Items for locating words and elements

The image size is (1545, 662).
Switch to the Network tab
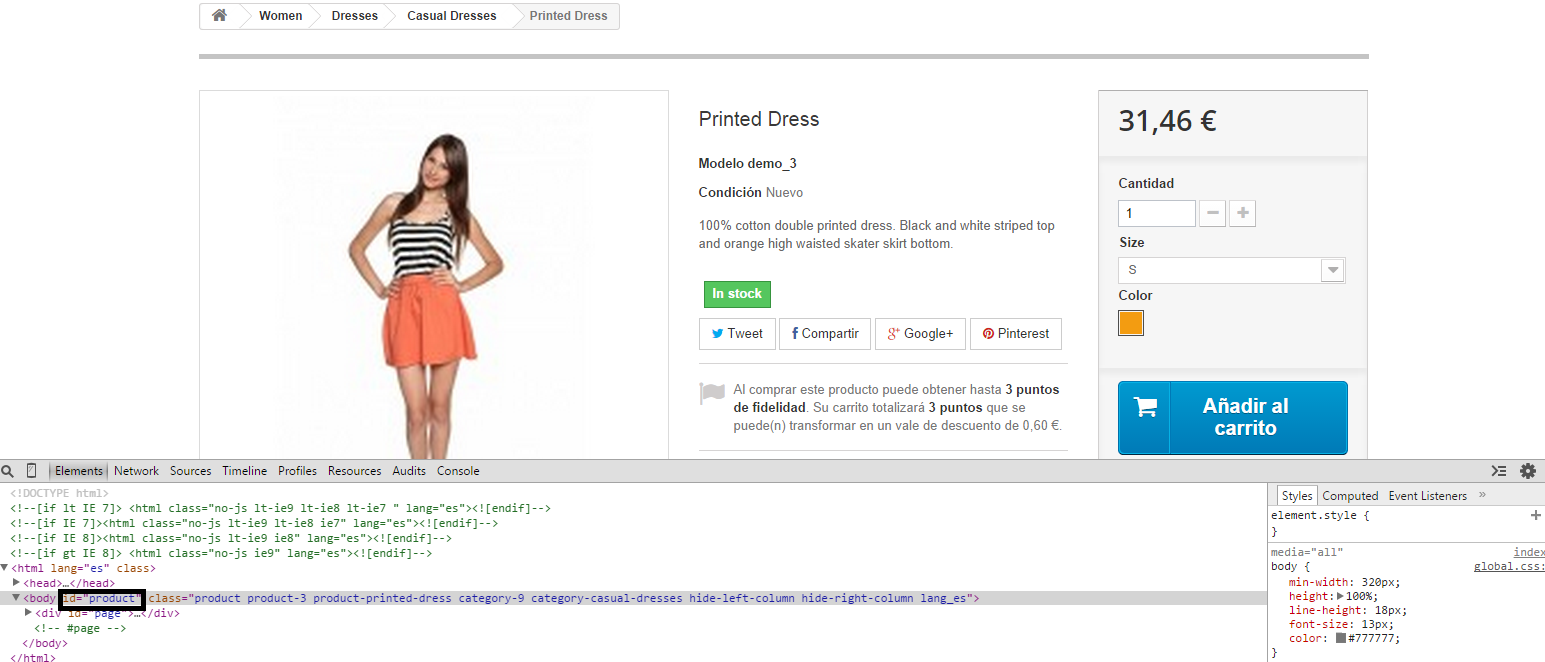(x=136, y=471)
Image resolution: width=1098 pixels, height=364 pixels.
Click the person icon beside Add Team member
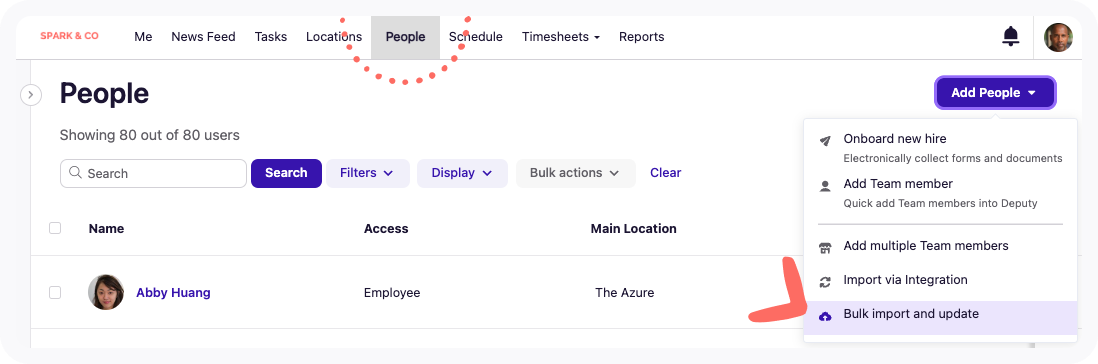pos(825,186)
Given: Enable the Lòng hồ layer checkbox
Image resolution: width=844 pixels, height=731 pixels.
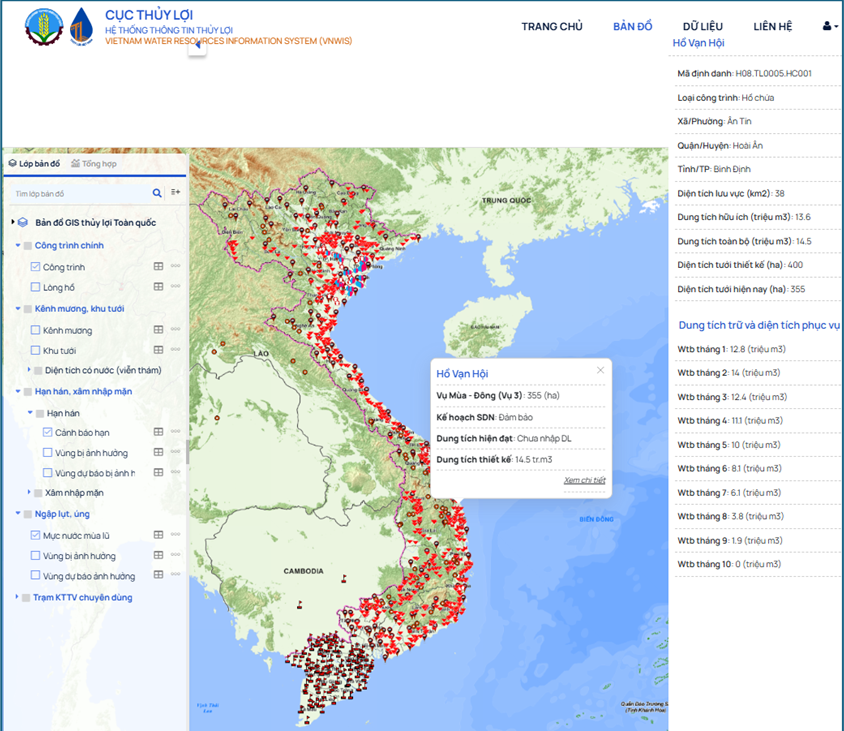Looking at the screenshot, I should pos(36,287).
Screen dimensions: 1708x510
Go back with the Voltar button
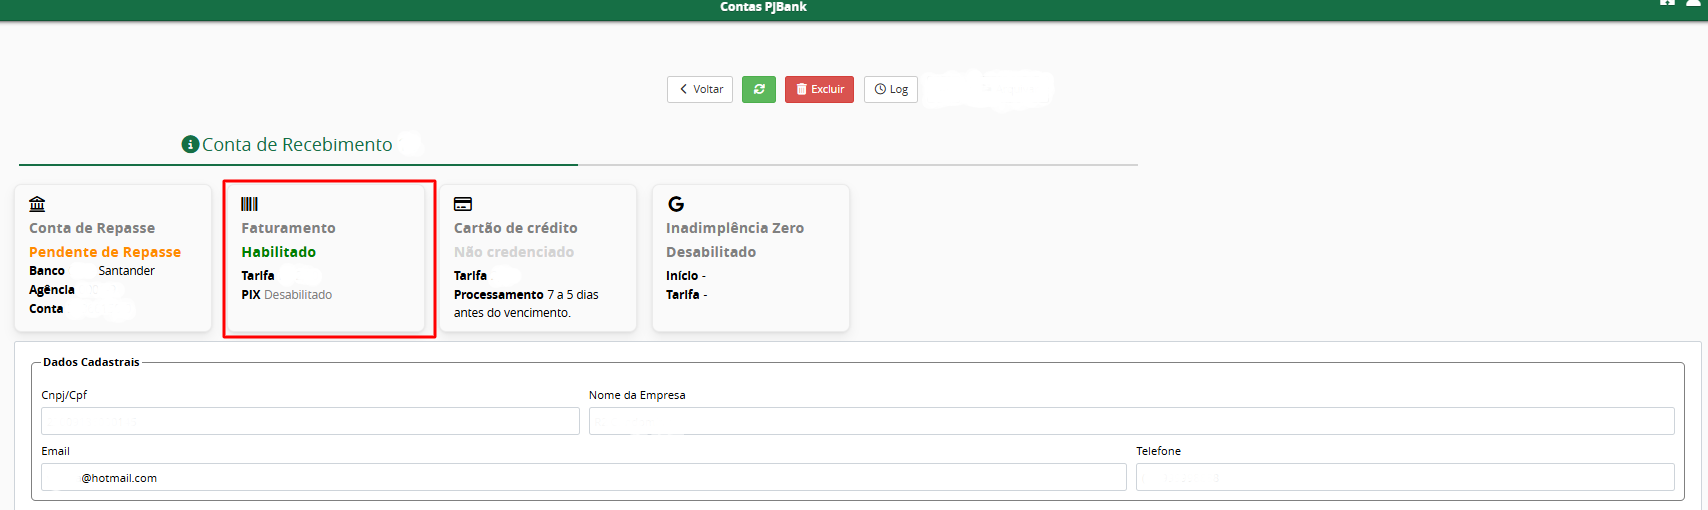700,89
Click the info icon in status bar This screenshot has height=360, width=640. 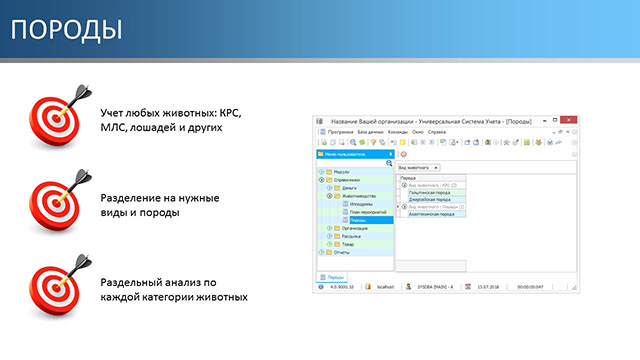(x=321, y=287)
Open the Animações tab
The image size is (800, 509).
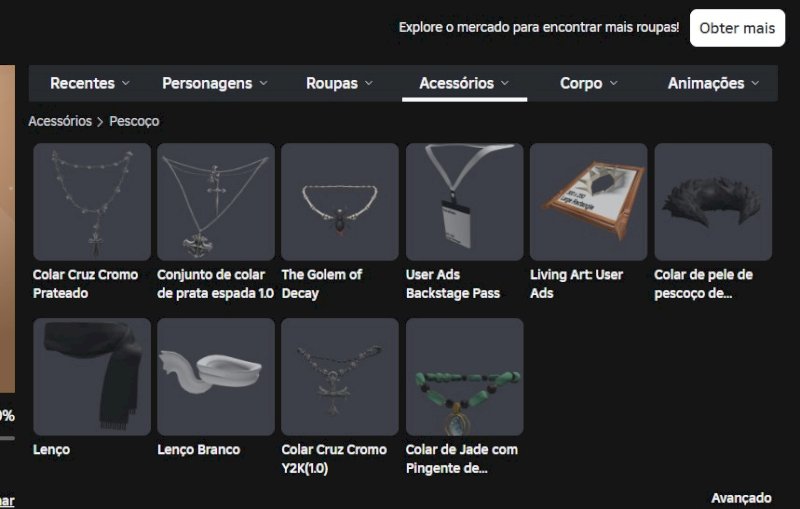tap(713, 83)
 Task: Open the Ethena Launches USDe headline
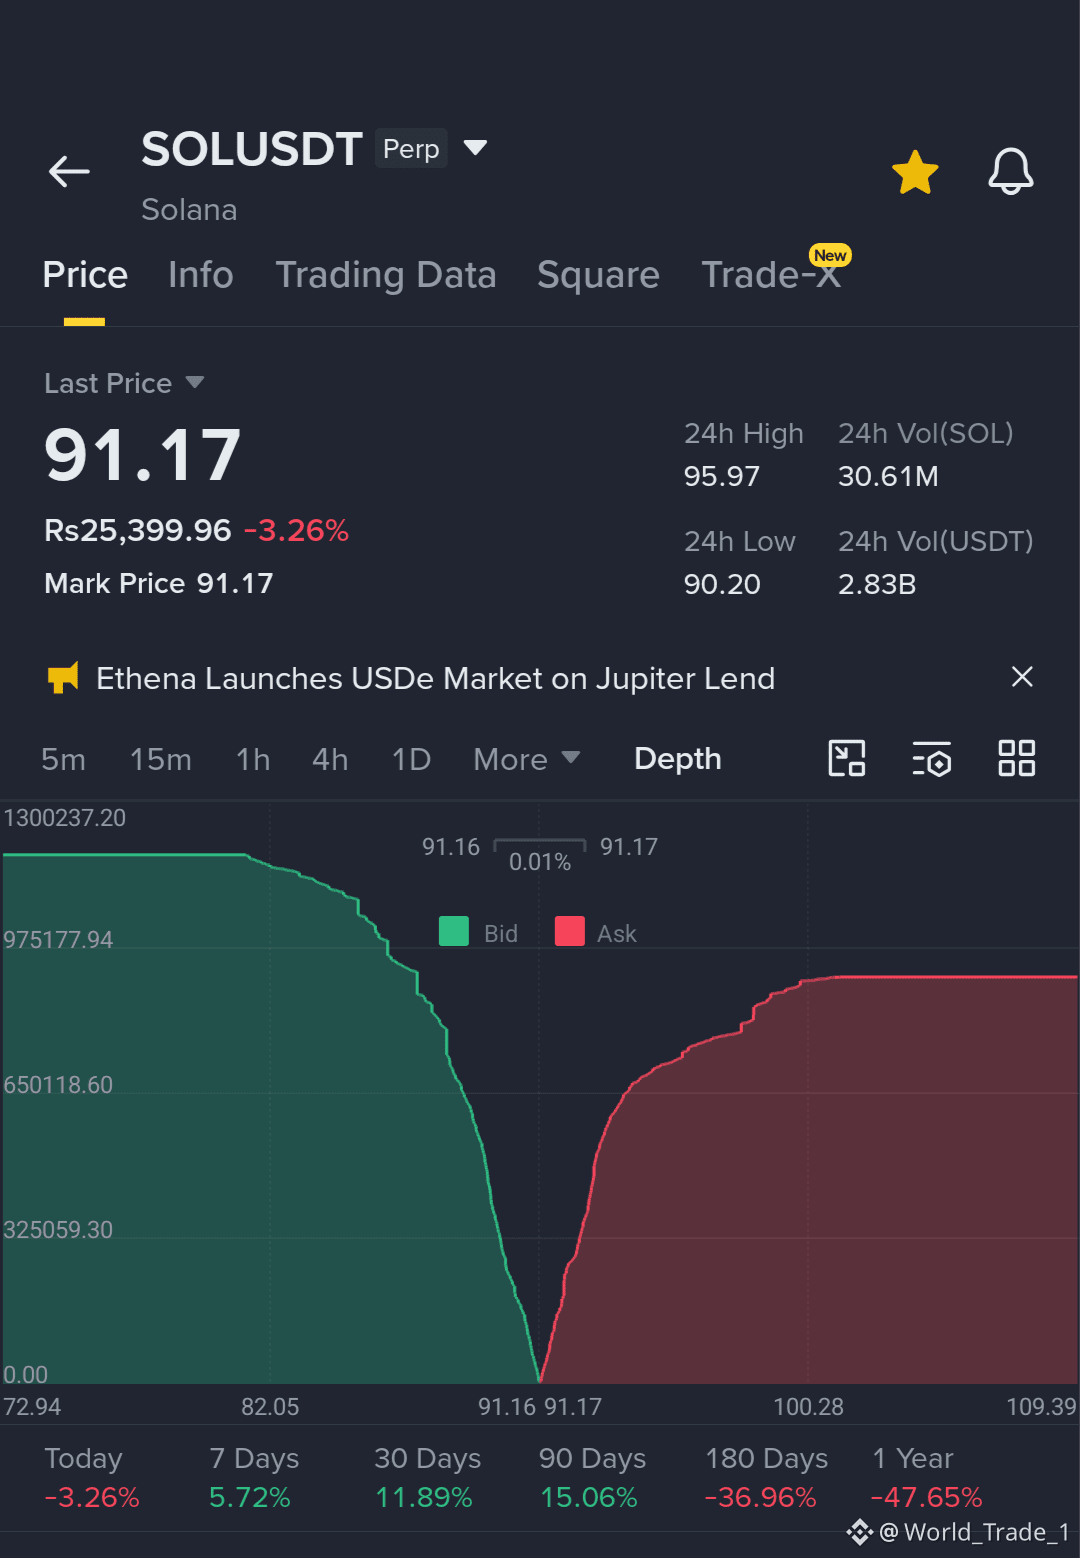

* **Exercise**
Could you write out the lines word for word, starting with the line that contains "Open the Animações tab" and going on through the last of the items, without the pictures?

* **Output of the task**
Open the Animações tab
The image size is (800, 509).
tap(713, 83)
 Task: Open the Ethena Launches USDe headline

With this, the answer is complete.